The Court follows these cases and finds that Plaintiff is not entitled to a jury trial on the issue of damages. Further, even if the right to a jury trial on damages did survive the entry of default, it would not be permissible under these circumstances. Plaintiff may not request that the Court resolve the question of damages with the caveat that if Plaintiff is not satisfied with the Court's award, Plaintiff will then demand a jury trial. Awarding damages in a default judgment is at the Court's discretion, and Plaintiff cannot demand an award of any specific amount of damages. Nor can Plaintiff wait and see how much the Court will award in statutory damages and then demand a jury trial if Plaintiff is not satisfied by the amount awarded. As the Ninth Circuit has explained in a similar context, "A party cannot fairly be permitted to gain two chances at victory by waiting until after it is advised of the judge's decision to decide whether to waive its right to a jury. . . . This unsupportable result is akin to allowing a gambler to switch his bet as the horses reach the home stretch." Fuller v. City of Oakland, 47 F.3d 1522, 1532 (9th Cir. 1995). Accordingly, Plaintiff's contingent request for a jury trial on damages if the Court awards below $5,000 in statutory damages is denied.

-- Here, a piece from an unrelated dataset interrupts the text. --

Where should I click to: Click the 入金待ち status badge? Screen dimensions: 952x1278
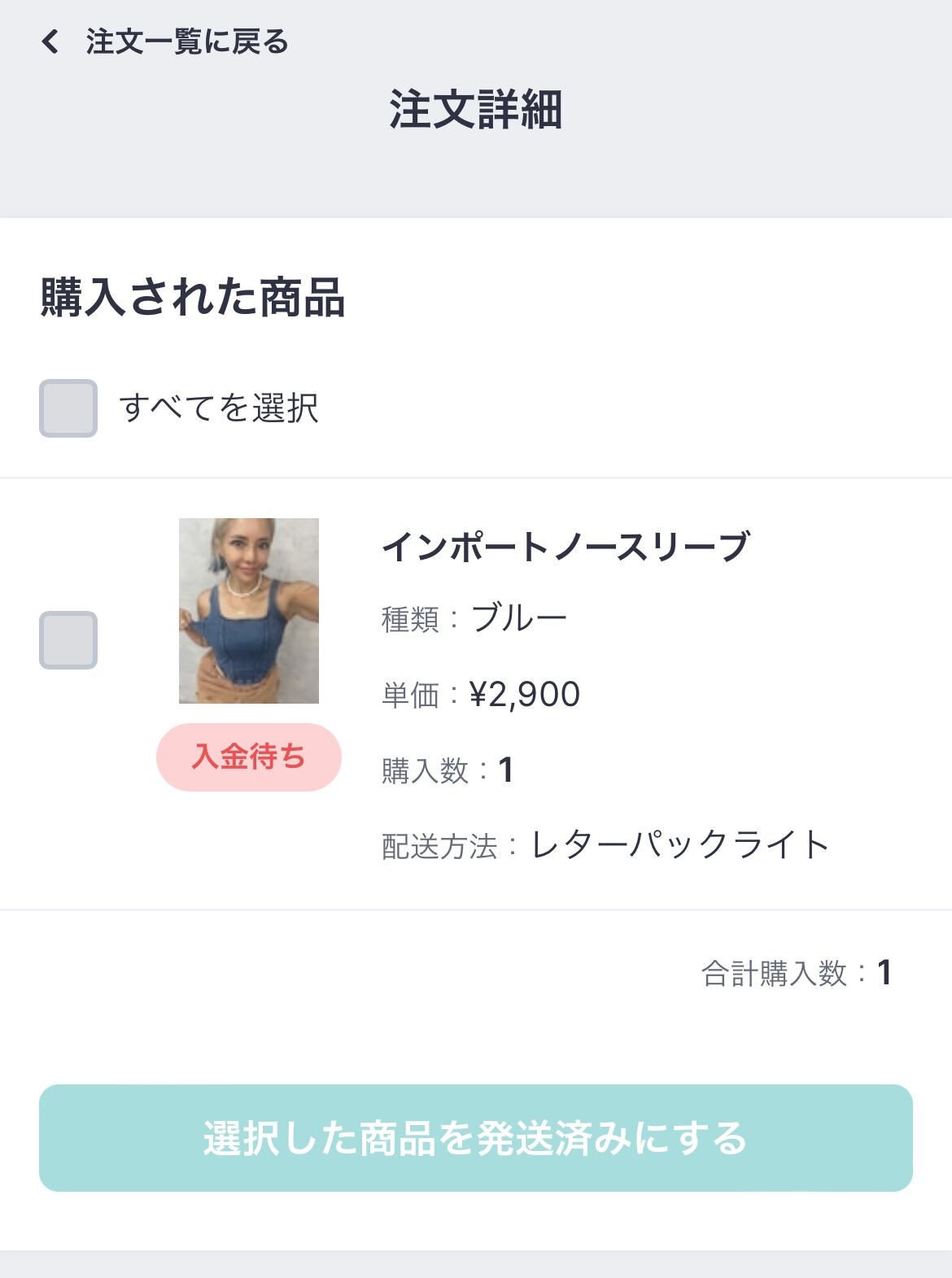pos(249,757)
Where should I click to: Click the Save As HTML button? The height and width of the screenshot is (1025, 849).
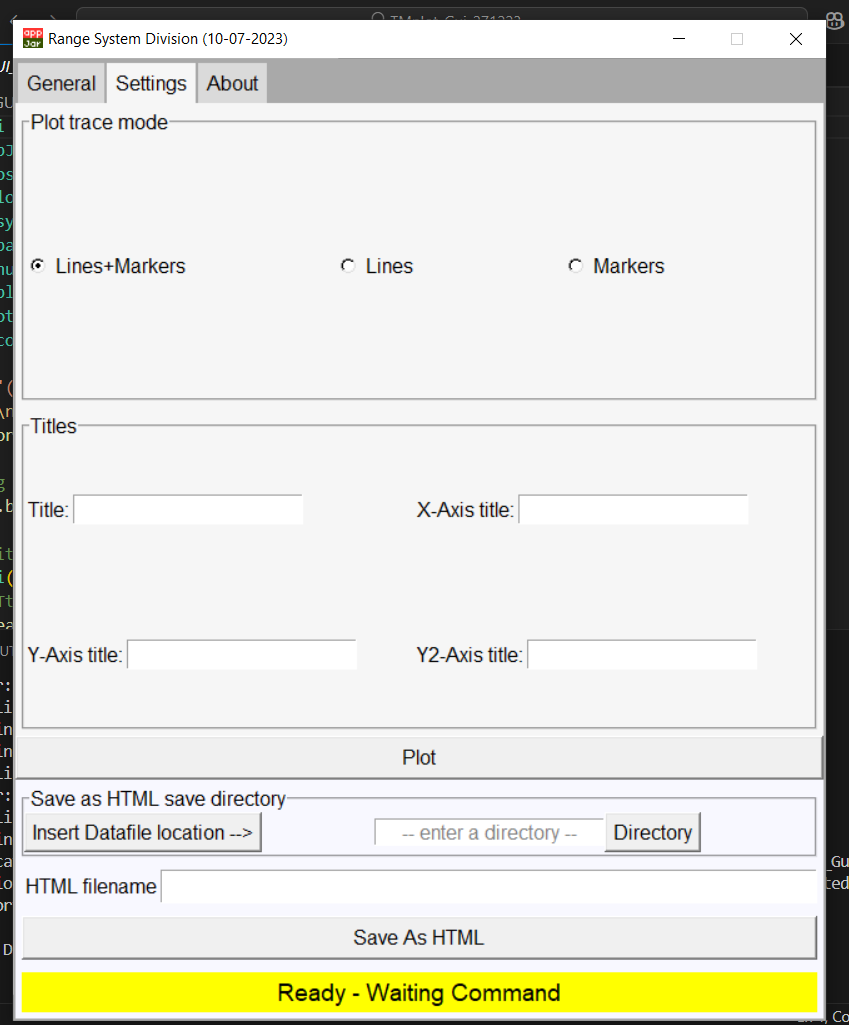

Plaintiff also seeks injunctive relief preventing Defendant from future infringing activity against Plaintiff's motion picture NDCC. The Court agrees that this case merits injunctive relief under 17 U.S.C. §§ 502 and 503. Under these sections, the Court may "grant temporary and final injunctions on such terms as it may deem reasonable to prevent or restrain infringement of a copyright." § 502(a). The Court may also "order the destruction or other reasonable disposition of all copies or phonorecords found to have been made or used in violation of the copyright owner's exclusive rights." § 503(b). Accordingly, the Court orders a permanent injunction enjoining Defendant from directly, indirectly, or contributorily infringing on Countryman's rights, including without limitation by using the internet to reproduce or copy Countryman's motion picture NDCC, to distribute NDCC, or to make NDCC available for distribution to the public except pursuant to a lawful license or with the express authority of Countryman. The Court also orders Defendant to destroy all unauthorized copies of NDCC.
CONCLUSION
Plaintiff's amended motion for default judgment (ECF 38) is GRANTED IN PART. Defendant is ordered to (1) pay Countryman statutory damages of $750; (2) cease all activities infringing on Countryman's rights in the motion picture NDCC; and (3) destroy all unauthorized copies of NDCC in the possession of Defendant.
IT IS SO ORDERED.
DATED this 22nd day of September, 2016.